Another thing that also happened is that the middle became crowded. Mr. Romney, who throughout the brawl for the Republican nomination sold his soul many times over to the “rightest” of right in his party, that night, repositioned himself as a moderate. Thanks to Mr. Obama’s inexplicable nods and docility, the former governor reintroduced himself as a middle-of-the-road guy to the American viewer. He disavowed all the labels of a vicious apathetic elitist with which the Obama campaigned had successfully painted him.
Maybe, this was why the president appeared a deer caught in the headlights; too dumbfounded to believe what he was hearing and mutter the slightest of arguments to save his own candidacy.
Watching that night, I noted on Twitter that to win a debate, it doesn’t matter how outrageous your allegations against your opponent are—you need only say them confidently and repeatedly; after all, viewers are not looking through a fact book as you speak. Mr. Romney was able to do this successfully.
In this second debate, expect the rebirth of Barack Obama. Chastised by a very angry and miffed base, expect the president to come out swinging. For all the allegations Mr. Romney seemed to get away with at the last debate, expect the president to methodologically and surgically attempt to break them apart with facts and figures from his own fact-checkers.

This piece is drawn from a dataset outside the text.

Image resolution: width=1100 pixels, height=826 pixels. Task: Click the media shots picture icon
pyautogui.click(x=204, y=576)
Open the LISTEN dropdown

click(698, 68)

On Tuesday, Mr. Obama’s strategy would be to push Mr. Romney out of the middle he now seeks to occupy. Mr. Obama will aggressively seek to reconsolidate his hold of this ground—reminding voters that he got there first and has always been there. Expect the president to cast his challenger as an incurable flip-flopper who will say everything and anything to get elected—an ambitious elitist who cares only for his millionaire friends and sees only the bottom line: forgetting America is not a business but a people. And for this, Mr. Obama will go to great lengths to show his record in fighting for America’s middle class, as well as embracing positions that are not popular with his own Democratic base.
As Gwen Ifill of PBS rightly notes, to defeat an incumbent, a challenger must overwhelmingly show a president as incompetent. This is a tall order for Mr. Romney. An economy in free fall when Mr. Obama took office has now stabilized as evident by the latest September unemployment numbers. One war is over and the other will soon, too.
But don’t expect Mr. Romney to give up his fight for the middle so easily; his success in November depends on it. Both candidates need the independent voters that will make or break this election. He will, by force of necessity, double down on his performance from two weeks ago. The difference will be, this time; Mr. Obama shall find his tongue and remind him of his own words: the ones said in public and those when he thought no one was listening. It will now be Mr. Romney’s turn to call the president a liar.
Ladies and gentlemen, it shall be a heated and passionate debate. You might want to send the kids early to bed for this one.